The convention had more viewers than 2020 but fewer than 2016.
By Jared Mitovich
Vice President Kamala Harris’ nomination acceptance speech Thursday drew an average of 28.9 million viewers across cable television, according to Nielsen ratings — about 500,000 more viewers than tuned in to hear former President Donald Trump at the Republican convention.
Over 26 million viewers watched the fourth night of Democratic National Convention programming overall, including 6.7 million viewers in the coveted 18-54-year-old demographic, Nielsen said. The DNC also drew about an average of 3 million more viewers than last month’s RNC over the four nights — averaging 21.8 million viewers, compared to the RNC’s average of 18.9 million viewers.
The figures released Friday mean the 2024 DNC had an average of about 200,000 more viewers than 2020 but 8.2 million less than 2016, when 30 million people watched former Secretary of State Hillary Clinton become the first woman to accept a major party’s presidential nomination.
This year’s convention, boasting a number of celebrities from Oprah to Tony Goldwyn and many big Democratic names, was a major boon for MSNBC, which took up a big chunk of the total TV audience.

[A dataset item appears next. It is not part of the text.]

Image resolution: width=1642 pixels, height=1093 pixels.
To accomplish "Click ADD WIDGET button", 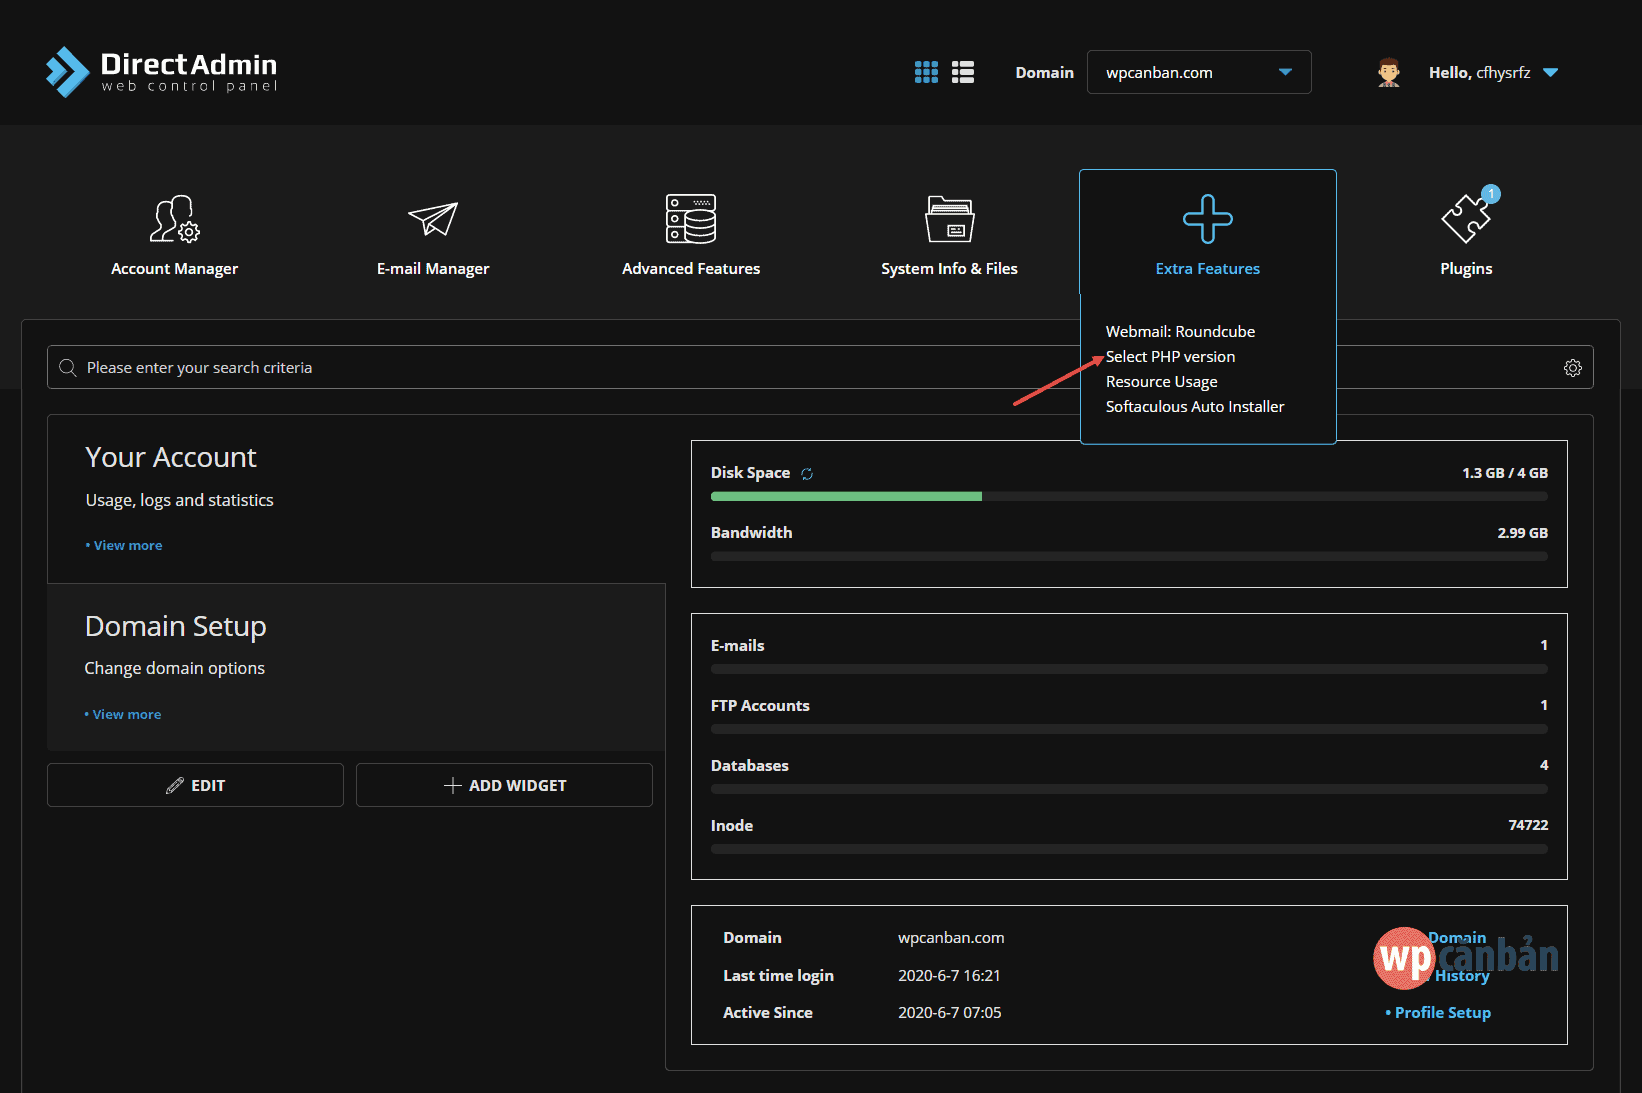I will point(504,785).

MSNBC said that it averaged over 6.5 million viewers between 9 and 11:30 p.m. on Thursday, including 7.2 million viewers during Harris’ 40-minute speech — which it said was the network’s highest viewership ever for a DNC. Over 3.9 million people tuned in to CNN to watch the fourth night of the DNC, the network said.
By comparison, Fox News said it drew over 10 million viewers during the hour in which Trump accepted the Republican nomination at the RNC in July. Trump’s speech, which like Harris’ came on the last night of his convention, netted 28.4 million viewers across the major TV networks, according to Nielsen ratings.
Over 19 million viewers tuned in for President Joe Biden’s late-night speech on the first night of the DNC, according to Nielsen, slightly less than the 20 million total DNC viewers on cable television that night. Former President Barack Obama drew an audience of 21 million on Tuesday.